In the novel the critic Latunsky, who had ruined the master, lives in a house for elite writers, which in Pevear's and Volokhonsky's English translation is described as «a magnificent eight-storeyed, obviously just-constructed building». The facade of the building was covered in black marble. Margarita started her pogrom in apartment 84 - «Latunsky eighty-four... Latunsky eighty-four...», she repeated in some sort of rapture while she was going impetuously up the stairs.
Prototype
But there was no such building in Nikolopeskovsky pereulok. Bulgakov had simply projected another building, finished in 1935, to this spot. This other building is situated on the other side of the Moscow River in Lavrushinsky pereulok 17, close to the Tretyakov Gallery. The apartment 84 of that building was indeed on the seventh floor and is similar to the description in the novel, and the other appartements as well.
In apartment 84 of this builing lived, in reality, Osaf Semeznovich Litovsky (1892-1971), who was the head of the Главный репертуарный комитет (Главрепертком) [Glavny repertuarny komitet] (Glavrepertkom) or the Central Committee for Repertoires from 1930 to 1937. Litovsky introduced the term Bulgakovshchina or Bulgakovism after the first performances of The days of the Turbins. A description which very closely matches the personality of Latunsky.

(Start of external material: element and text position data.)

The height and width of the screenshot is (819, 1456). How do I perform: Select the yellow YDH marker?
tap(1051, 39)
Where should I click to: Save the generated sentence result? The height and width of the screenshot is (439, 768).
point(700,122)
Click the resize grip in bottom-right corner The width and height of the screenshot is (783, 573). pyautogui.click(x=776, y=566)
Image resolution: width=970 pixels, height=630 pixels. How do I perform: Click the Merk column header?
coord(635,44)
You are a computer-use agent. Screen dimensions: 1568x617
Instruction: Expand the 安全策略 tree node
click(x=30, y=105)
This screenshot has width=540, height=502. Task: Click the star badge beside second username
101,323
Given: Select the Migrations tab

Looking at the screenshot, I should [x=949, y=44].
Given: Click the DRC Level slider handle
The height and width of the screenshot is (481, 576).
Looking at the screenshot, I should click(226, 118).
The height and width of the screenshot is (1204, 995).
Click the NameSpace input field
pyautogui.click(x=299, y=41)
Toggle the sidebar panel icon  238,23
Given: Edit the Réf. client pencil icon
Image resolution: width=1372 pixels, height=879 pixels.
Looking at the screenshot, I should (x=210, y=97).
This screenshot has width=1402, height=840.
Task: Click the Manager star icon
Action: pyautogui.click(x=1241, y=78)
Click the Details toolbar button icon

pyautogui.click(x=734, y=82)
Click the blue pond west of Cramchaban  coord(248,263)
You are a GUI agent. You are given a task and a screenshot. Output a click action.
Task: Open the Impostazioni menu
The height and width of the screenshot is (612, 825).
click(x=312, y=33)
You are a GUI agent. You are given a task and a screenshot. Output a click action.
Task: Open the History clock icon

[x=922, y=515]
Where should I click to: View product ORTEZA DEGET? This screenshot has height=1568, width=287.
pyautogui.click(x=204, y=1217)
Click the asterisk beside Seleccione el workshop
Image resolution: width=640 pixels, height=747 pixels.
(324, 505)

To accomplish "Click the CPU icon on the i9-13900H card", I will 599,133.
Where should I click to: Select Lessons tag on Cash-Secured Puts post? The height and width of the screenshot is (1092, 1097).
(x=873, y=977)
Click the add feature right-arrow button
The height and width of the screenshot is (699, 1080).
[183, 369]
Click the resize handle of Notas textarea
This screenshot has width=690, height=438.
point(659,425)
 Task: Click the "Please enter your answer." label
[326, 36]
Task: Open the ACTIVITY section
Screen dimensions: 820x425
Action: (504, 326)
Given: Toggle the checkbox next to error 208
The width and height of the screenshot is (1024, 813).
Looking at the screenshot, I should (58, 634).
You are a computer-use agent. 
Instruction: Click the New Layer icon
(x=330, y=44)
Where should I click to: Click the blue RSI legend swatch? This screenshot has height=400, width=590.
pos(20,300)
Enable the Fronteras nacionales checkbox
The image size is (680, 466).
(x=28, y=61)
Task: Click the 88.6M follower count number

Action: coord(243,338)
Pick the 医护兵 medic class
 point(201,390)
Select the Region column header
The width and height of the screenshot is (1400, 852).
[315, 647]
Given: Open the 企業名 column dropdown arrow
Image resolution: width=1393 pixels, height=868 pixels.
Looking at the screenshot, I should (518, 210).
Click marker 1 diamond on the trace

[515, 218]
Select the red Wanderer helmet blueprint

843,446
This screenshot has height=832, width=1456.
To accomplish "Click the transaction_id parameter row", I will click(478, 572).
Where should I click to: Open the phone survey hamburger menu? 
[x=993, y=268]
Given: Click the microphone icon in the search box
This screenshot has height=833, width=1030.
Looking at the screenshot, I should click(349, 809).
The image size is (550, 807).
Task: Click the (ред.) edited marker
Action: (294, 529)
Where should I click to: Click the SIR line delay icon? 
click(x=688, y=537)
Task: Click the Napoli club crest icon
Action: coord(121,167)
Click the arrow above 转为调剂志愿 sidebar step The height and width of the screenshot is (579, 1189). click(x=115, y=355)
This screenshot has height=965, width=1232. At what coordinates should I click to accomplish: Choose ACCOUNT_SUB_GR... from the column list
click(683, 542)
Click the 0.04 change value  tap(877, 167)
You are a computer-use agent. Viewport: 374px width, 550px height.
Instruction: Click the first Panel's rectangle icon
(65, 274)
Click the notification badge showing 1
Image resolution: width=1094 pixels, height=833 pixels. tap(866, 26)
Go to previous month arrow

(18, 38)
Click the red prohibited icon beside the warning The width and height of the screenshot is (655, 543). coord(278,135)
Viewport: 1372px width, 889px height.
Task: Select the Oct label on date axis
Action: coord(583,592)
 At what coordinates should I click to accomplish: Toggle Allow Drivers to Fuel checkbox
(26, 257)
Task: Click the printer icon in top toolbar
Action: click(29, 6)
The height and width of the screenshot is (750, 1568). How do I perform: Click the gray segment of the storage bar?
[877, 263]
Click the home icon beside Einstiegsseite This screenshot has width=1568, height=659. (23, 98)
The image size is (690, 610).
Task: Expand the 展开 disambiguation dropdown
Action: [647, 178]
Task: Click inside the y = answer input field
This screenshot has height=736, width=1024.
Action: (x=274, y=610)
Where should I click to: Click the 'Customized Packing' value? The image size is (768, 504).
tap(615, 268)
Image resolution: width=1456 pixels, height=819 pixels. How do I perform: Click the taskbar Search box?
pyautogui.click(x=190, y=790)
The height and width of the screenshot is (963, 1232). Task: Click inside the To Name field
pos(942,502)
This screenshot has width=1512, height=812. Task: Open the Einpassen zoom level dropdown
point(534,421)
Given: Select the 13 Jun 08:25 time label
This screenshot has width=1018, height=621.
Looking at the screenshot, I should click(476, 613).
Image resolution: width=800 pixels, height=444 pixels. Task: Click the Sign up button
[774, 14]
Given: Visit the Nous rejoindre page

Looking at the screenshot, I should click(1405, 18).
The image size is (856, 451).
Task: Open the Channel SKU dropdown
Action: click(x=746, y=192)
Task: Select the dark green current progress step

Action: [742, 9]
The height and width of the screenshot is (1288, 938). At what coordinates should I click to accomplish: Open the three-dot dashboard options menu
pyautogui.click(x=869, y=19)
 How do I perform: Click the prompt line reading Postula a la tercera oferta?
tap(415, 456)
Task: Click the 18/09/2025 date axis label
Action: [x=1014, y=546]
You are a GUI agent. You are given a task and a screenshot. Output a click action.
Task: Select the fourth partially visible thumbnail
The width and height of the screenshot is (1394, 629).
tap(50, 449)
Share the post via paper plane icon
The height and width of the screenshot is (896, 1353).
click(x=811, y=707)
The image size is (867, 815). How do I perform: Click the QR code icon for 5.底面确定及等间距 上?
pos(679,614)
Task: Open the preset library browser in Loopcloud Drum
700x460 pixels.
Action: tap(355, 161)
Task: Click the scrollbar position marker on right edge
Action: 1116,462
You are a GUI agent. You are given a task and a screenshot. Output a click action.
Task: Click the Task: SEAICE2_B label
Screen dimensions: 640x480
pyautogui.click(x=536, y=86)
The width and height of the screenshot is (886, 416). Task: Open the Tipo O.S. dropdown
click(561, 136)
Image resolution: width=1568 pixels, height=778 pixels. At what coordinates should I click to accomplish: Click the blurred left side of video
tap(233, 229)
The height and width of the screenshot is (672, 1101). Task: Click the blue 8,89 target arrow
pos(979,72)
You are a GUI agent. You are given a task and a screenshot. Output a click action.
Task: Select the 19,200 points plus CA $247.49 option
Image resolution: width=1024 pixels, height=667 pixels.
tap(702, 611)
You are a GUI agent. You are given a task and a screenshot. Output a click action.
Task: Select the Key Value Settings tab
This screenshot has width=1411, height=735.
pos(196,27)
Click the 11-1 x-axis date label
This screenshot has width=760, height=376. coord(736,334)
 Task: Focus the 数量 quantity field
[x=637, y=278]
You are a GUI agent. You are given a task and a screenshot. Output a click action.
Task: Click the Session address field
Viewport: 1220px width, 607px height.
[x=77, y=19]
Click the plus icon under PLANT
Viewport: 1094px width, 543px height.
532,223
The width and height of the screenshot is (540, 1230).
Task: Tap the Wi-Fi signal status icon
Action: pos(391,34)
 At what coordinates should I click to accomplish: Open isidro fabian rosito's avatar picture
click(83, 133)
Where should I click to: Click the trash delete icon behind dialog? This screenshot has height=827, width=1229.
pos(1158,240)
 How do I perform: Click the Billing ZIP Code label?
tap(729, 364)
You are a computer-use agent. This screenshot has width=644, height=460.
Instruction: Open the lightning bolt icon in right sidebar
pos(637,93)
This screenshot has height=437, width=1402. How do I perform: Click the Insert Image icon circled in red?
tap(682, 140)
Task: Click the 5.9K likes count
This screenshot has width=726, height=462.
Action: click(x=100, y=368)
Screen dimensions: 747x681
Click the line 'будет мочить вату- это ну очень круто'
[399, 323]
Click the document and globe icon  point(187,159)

Seven storeys? Or eight? Bulgakov's text mentions: восьмиэтажного [vosmietazhnogo] or eight storeys. The English translators just translated this as an «eight-storeyed, obviously just-constructed building» (Pevear en Volokhonsky) or «an obviously newly-built eight-storey block of flats» (Glenny). In the Dutch translation however we read «seven storeys». This confusion is due to the fact that in Russia the ground floor is considered as the «first floor». The building has thus eight floors: seven storeys and the ground floor, as you can see on the picture.
In Bolshoi Nikolopeskovsky pereulok, the street to which Bulgakov projected the dramlit house, is the house where lived the composer Alexander Nikolayevich Skruyabin (1872-1915) from 1912 to 1915 and which was often visited by Bulgakov and Boris Leonidovich Pasternak (1890-1960).
No place for Bulgakov
The reason why Bulgakov pointed exactly to this building at Lavrushinsky pereulok 17 becomes clear when you know that it was meant for elite writers, and it was finished not so long after Bulgakov was given an apartment in the much less prestigious Первый писательский жилищный кооператив [Pervy pisatelsky zhilishchni kooperativ] or the First housing cooperatieve for writers in the Furmanov street 3/5 (now Nashchokinsky pereluok). As a writer «of questionable ideological bent», Bulgakov did not deserve the best housing. From February 1934 until his death in 1940 Bulgakov lived there with his third wife Elena Sergeevna.